Just Us: An American Conversation by Claudia Rankine

Rankine challenges herself to ask white men what they think of their privilege early on in Just Us, a hybrid text containing essays, poems, images, and research, in the lineage of her 2014 collection Citizen. Several airport/airplane interactions later, Rankine recounts her findings to her white husband, who “believes he understands and recognizes his own privilege. Certainly he knows the right terminology to use, even when these agreed-upon terms prevent us from stumbling into moments of real recognition.” This white husband is a minor character in a book that advocates for messiness, that probes the intimacy of conversations on whiteness with strangers and friends alike. But “lemonade,” a small section on their relationship and a session with a marriage counselor, deepens previous and subsequent conversations in the book and adds meaning to the title “just us.”

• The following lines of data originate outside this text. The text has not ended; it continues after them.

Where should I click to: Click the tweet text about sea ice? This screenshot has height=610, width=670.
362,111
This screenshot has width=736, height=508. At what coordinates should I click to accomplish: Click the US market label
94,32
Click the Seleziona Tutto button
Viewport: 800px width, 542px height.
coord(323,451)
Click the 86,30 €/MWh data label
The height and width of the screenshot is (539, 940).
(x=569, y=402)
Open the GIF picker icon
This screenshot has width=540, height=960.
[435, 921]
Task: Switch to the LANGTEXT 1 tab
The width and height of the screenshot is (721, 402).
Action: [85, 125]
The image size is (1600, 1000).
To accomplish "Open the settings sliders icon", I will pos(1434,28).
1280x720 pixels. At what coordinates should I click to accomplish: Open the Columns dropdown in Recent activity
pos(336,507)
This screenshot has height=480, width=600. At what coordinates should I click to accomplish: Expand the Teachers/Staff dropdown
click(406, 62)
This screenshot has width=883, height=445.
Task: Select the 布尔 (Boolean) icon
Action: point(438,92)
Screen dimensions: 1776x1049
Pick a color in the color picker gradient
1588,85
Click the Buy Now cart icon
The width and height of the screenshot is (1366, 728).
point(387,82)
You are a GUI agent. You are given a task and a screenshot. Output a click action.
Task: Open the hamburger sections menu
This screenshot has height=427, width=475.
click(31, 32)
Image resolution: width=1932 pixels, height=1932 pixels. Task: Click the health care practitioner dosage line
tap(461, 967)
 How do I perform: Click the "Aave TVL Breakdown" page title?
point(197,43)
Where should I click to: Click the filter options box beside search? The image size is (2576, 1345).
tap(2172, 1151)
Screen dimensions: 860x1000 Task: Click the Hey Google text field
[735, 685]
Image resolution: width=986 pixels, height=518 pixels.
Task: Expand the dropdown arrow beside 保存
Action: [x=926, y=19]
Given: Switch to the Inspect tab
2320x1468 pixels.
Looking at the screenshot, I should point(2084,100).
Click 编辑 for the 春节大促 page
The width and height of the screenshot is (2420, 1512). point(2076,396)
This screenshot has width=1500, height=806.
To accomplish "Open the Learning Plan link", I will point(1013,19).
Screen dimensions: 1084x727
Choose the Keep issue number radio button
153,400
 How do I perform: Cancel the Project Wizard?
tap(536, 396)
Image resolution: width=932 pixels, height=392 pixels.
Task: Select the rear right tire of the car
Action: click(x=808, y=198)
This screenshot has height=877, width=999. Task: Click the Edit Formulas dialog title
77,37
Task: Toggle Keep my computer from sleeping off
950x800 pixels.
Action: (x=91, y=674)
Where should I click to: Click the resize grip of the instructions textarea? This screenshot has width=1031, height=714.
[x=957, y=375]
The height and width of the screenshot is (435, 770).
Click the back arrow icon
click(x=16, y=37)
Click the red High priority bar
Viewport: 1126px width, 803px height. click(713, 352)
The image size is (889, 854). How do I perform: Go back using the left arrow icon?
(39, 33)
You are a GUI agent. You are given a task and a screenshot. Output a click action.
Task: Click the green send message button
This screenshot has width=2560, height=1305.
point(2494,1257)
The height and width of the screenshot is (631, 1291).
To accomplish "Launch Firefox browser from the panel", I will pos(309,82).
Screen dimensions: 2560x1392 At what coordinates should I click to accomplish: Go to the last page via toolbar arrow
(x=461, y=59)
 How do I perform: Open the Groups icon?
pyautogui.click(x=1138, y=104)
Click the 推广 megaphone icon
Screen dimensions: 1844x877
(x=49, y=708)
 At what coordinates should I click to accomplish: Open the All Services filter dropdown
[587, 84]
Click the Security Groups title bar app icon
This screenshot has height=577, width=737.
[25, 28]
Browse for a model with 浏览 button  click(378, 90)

Such a Fun Age by Kiley Reid

Emira Tucker is at a fancy grocery store with two-year-old Briar Chamberlain, whom she regularly babysits, when she is accosted for being Black while babysitting and accused of kidnapping Briar. Not only is this when Emira meets Kelley Copeland, a bystander who records the whole thing and later becomes her boyfriend, the incident also sparks complicated feelings in Emira’s boss (and Briar’s mom), Alix, whose white feminism turns into an infatuation with Emira as a younger Black woman. On the other hand, Kelley is charming, professionally stable, and fits the woke white boyfriend prototype, complete with his own crew of Black friends. Emira and Kelley are a fascinating case study of an interracial relationship and what it means to fetishize Blackness, but it becomes even more interesting as Kelley and Alix become foils for each other.

Rejection by Tony Tulathimutte

Across seven stories, Tulathimutte explores rejection—romantic, sexual, racial, societal—in its most intimate forms, as it intersects with whiteness, identity, and our online selves. In “The Feminist,” the first short story in Rejection, an unnamed white protagonist evolves from the eponymous “feminist” to an incel by the story’s end. A self-identified “narrow-shouldered man,” he gets friendzoned time and time again while preaching—and overperforming—feminism. He starts to believe, like the forums he frequents, “that narrow-shouldered feminist men are in truth the most oppressed subaltern group . . . a marginalization far worse than those based in race or gender, which were mere constructs, as opposed to the material fact of narrow shoulders.” In “Pics,” Alison struggles to get over a one night stand with her best friend, Neil. The story is about many other things, but we get a slice of Alison’s perspective on a WMAF relationship: “I can’t get over the absolute GALL of [Neil] trotting out his new hairless Asian child bride in front of me,” she texts her group chat.